BEGIN PASSAGE

As Thien Nguyen graduates from UCLA this week, the first-generation transfer student is determined to help unravel how patients with chronic liver diseases develop liver cancer. She has seen far too many people — including in her family and neighborhood — suffering from the cancer at late stages.
“That’s because there is a high rate of hepatitis viral infection in Vietnam, and many just don't have access to be diagnosed and monitored for chronic conditions, which leads to liver cancer,” said Nguyen, who was 18 when her family moved to Orange County from Vietnam. “Liver cancer does not have obvious symptoms until late stage and the treatment is not effective, with a patient response rate below 20%.”
She enrolled as a student at Orange Coast College, where she not only had to learn English but also how the U.S. educational system works. Nguyen knew she wanted to head to a four-year university next, but hardship struck during her first year in America.
“My mom was diagnosed with a serious illness, and my family had just moved to the States, so I needed to work to help support my family,” she said. “It would have been easy to drop out. I saw other ESL students doing that.”
But Nguyen persisted and in her second year, an opportunity arose to work as a clinical research coordinator at a clinic for gastrointestinal diseases. She observed that treatments caused severe side effects in one group of minority patients, who were therefore unable to get the best treatment for their disease.
With funding from a Jack Kent Cooke Undergraduate Transfer Scholarship, Nguyen transferred to UCLA as a junior and majored in molecular, cell and developmental biology. She won a Goldwater Scholarship to conduct a research project with Dr. Joseph Crompton, an assistant professor of surgery at the David Geffen School of Medicine at UCLA, that focused on identifying the causes of autoimmune reactions to immunotherapy treatments.
After graduation, Nguyen will join a research project at Harvard Medical School to explore carcinogenesis in hepatitis B patients with or without HIV co-infection. Then she’ll go to Cambridge University in England for a master’s program in oncology, funded by the Cooke International Award, to research the causes of dysfunction in immune cells in the liver that lead to liver damage.

END PASSAGE

TASK ITEM: Pick up the story of Thien Nguyen's path to liver cancer research where it stops and write the next part. The lines that follow have nothing to do with this.

BEGIN GIVEN MATERIAL

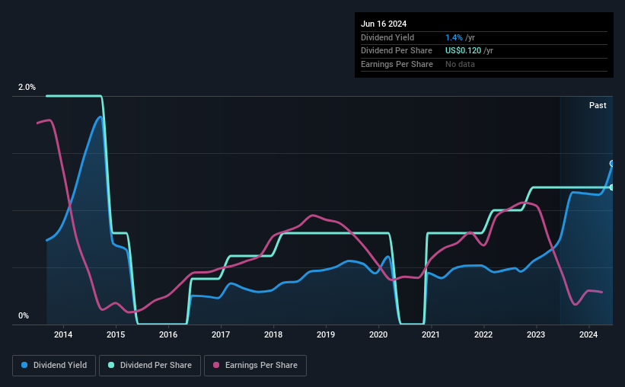This screenshot has height=387, width=625.
Task: Toggle the Earnings Per Share legend button
Action: point(255,366)
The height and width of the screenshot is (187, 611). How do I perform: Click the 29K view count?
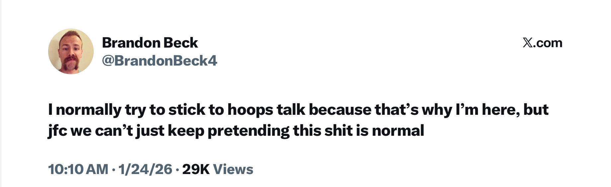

END GIVEN MATERIAL

RESPONSE:
She plans to eventually pursue a M.D.–Ph.D. to gain expertise in liver pathophysiology, as well as skills she hopes will allow her to bridge the gap between scientific discovery and treatment development for patients with the hepatitis B virus and liver cancer.
Nguyen has been giving back to the transfer student community and underrepresented students who are also interested in research. Though TransferMed at UCLA, she helps other pre-med transfer students identify and apply for external internship opportunities.
As director of outreach and mentorship for the Undergraduate Journal Club at UCLA, Nguyen gives presentations to underrepresented students to help them find research opportunities, discuss science, learn from peers and build skills needed for graduate education.
“I remember how hard it is to navigate how the educational system works, especially for immigrant and first-generation students like me,” she said. “We don’t know exactly what resources we can have — and how we can utilize these resources effectively.”
And, Nguyen doesn’t forget where she got her start. She goes back to Orange Coast College to help students learn more about UCLA and the transfer process — and finds inspiration there.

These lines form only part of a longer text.